Your kids might really go crazy, but you are their parents and you must be on top of them.
When the time out has ended you put new boundaries on it that have to be maintained afterwards.
For example, you might limit internet use to an hour a day. And of course be sure to get access to what they are looking at, after already making it clear to them what sites they are not allowed to ever go into.
Some parents might think that these signs of addictions are not so bad. After all, haven’t there always been kids throwing tempers because they want a candy, or spending long hours playing video games? What is so concerning with the internet?
How about studies showing that a high percentage of kids eight years old are already watching pornography and violence?
Social scientists are already concerned with this will affect children and adolescents later on to be able to develop healthy, long-term relationship commitments with one person.
Our children are at high risk for losing their sensitivity to the need to have healthy boundaries between themselves and others. It is so important to manage our children’s use of the internet and social media so that they have a chance to build healthy, meaningful relationships in the “real-world,” based on having a strong sense of self esteem and positive values.
Why is pleasure seeking such a strong force within us?

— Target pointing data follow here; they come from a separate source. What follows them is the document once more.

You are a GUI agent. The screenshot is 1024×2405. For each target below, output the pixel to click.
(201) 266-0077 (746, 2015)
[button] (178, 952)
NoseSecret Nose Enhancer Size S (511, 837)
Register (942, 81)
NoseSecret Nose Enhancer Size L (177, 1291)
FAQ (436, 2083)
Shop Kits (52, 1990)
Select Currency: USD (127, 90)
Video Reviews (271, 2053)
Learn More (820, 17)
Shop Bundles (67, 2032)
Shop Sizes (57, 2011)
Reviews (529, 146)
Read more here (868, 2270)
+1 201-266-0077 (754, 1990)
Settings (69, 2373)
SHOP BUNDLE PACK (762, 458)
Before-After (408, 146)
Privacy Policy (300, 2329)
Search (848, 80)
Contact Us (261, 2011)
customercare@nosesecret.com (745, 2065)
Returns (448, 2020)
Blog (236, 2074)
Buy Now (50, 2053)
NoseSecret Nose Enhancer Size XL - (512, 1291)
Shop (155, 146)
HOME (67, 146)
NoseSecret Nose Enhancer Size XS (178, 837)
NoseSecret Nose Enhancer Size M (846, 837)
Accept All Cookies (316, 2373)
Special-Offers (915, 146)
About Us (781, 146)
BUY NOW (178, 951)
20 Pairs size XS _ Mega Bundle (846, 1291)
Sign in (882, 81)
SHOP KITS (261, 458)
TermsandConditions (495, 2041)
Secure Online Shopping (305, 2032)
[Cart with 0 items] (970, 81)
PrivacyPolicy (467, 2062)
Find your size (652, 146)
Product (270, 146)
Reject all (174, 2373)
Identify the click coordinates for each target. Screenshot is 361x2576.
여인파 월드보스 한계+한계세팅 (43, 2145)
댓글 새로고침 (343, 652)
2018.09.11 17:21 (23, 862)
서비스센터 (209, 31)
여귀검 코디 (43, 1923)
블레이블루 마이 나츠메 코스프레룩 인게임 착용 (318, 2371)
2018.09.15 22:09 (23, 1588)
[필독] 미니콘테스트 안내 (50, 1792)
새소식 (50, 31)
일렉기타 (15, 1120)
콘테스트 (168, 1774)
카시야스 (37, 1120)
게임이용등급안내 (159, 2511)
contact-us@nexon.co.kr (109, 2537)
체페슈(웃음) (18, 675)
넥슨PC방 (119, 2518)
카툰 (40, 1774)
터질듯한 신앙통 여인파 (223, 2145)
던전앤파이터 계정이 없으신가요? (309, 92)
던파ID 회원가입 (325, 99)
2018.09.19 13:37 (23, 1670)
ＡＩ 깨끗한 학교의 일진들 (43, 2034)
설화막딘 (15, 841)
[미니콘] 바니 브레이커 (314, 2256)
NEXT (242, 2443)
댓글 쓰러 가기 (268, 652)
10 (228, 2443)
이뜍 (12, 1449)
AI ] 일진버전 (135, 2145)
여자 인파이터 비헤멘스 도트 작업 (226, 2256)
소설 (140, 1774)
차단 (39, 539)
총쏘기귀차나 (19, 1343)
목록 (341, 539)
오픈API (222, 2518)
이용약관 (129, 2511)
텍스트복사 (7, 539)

As mentioned in the first article, Freud stressed that people have a basic natural need to have sexual pleasure.
In the era of the internet, this drive can easily be achieved instantly 24/7. This leads many people to get in over their heads by seeking the unlimited pleasure which is available often for free and make contact with sites or people that are destructive.
For example, I once worked with a religious male patient who had 3,000 Facebook friends from all over the world, most of them women. He was in contact with them on a regular basis and acted out sexually with many of them them. Because of this, his newly married wife came into therapy with him in a big crisis. She was seriously considering divorce.
Today we see how much people want pleasure, and relationships. The difficult challenge today is how to meet these basic human needs in a life enhancing way. In order to meet this challenge, I have developed the Nachat Ruach mediation to help people experience the pleasure of feeling close to Hashem. In Hebrew this is called the oneg of d’veikut.
I have heard that oneg can be translated as Pleasure. D’veikut can be translated as To have a relationship with Hakadosh Baruch Hu. What do you mean by the oneg of d’veikut?
Dovid HaMelech wrote about this experience when he exclaimed “Taste (experience) and see that Hashem is good, happy is the man that trusts in Him.” (Tehillim, Psalms 34:9)
In looking at healthy relationships from a Torah perspective, it’s important to know that every person has a unique Divine spark that is always holy and always healthy. From this self-awareness, one can love and be loved in a healthy way.
This is the ultimate form of pleasure and we are hardwired to seek it out. With this knowledge one does not feel the need to expose themselves to faceless strangers across the internet to experience very unhealthy and harmful forms of pleasure.
Could you summarize “The Internet Challenge” and what you want people to get out of it?
Be true to your ideal values. Maintain your balance. Try to internalize what the Torah teaches about the soul. Allow yourself to really be influenced by this. When you’re experiencing d’veikut, that’s the real pleasure. Then you will feel tremendous gratitude afterwards.
There’s no way to avoid the internet, even in the haredi world. Therefore, we all need to learn how to gain from, it and not be hurt by it.
Do you see this as your shlichut, your life mission?
I see this as an important part of my shlichut: To provide a wide audience in Israel and abroad with the mindset and practical tools to achieve and maintain mental and emotional balance in the digital era.